DIRECTIONS FOR THIS TASK: Set out everything from the line containing "This screenshot has height=571, width=1419." down to the end of the rows, both ends included, as a numbered list, skipping any blank lines.

::::

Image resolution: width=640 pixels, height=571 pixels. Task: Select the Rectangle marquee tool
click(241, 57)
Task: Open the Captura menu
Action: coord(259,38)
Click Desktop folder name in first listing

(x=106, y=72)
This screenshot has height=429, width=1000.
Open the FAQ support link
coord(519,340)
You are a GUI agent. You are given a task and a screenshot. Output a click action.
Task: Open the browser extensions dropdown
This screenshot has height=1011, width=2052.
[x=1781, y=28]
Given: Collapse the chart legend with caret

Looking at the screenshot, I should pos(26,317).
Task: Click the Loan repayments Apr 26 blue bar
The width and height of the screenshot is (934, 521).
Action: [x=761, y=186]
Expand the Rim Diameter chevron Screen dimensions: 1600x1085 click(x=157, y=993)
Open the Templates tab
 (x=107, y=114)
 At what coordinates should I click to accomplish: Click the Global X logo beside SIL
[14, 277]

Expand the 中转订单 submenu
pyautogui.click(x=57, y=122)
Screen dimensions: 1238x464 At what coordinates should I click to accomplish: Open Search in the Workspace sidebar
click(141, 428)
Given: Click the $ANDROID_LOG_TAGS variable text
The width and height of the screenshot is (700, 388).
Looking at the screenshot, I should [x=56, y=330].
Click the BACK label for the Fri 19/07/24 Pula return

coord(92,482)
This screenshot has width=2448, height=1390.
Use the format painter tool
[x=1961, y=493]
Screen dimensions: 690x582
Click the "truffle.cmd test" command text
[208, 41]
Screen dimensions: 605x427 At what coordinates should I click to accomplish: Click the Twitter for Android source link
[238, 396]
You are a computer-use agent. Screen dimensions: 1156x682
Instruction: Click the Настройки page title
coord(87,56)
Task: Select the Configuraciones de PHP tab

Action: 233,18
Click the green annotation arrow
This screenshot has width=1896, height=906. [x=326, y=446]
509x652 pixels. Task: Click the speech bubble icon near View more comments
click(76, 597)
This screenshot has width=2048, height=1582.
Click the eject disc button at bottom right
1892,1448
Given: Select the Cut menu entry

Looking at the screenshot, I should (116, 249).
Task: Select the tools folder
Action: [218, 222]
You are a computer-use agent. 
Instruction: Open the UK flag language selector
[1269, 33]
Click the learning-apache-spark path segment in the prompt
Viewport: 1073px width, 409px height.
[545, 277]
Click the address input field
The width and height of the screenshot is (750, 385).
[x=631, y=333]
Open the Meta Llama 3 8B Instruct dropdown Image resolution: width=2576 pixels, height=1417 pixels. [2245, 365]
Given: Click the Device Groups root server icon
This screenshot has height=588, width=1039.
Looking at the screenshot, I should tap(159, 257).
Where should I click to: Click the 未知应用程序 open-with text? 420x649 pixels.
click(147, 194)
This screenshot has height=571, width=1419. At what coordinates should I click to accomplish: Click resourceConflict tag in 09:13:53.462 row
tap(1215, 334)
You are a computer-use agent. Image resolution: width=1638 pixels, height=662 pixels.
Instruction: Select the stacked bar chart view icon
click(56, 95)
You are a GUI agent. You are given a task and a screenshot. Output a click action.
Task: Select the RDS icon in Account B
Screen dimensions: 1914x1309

::::

THE RESULT:
1. This screenshot has height=571, width=1419. At what coordinates should I click to accomplish: Click resourceConflict tag in 09:13:53.462 row
2. tap(1215, 334)
3. You are a computer-use agent. Image resolution: width=1638 pixels, height=662 pixels.
4. Instruction: Select the stacked bar chart view icon
5. click(56, 95)
6. You are a GUI agent. You are given a task and a screenshot. Output a click action.
7. Task: Select the RDS icon in Account B
8. Screen dimensions: 1914x1309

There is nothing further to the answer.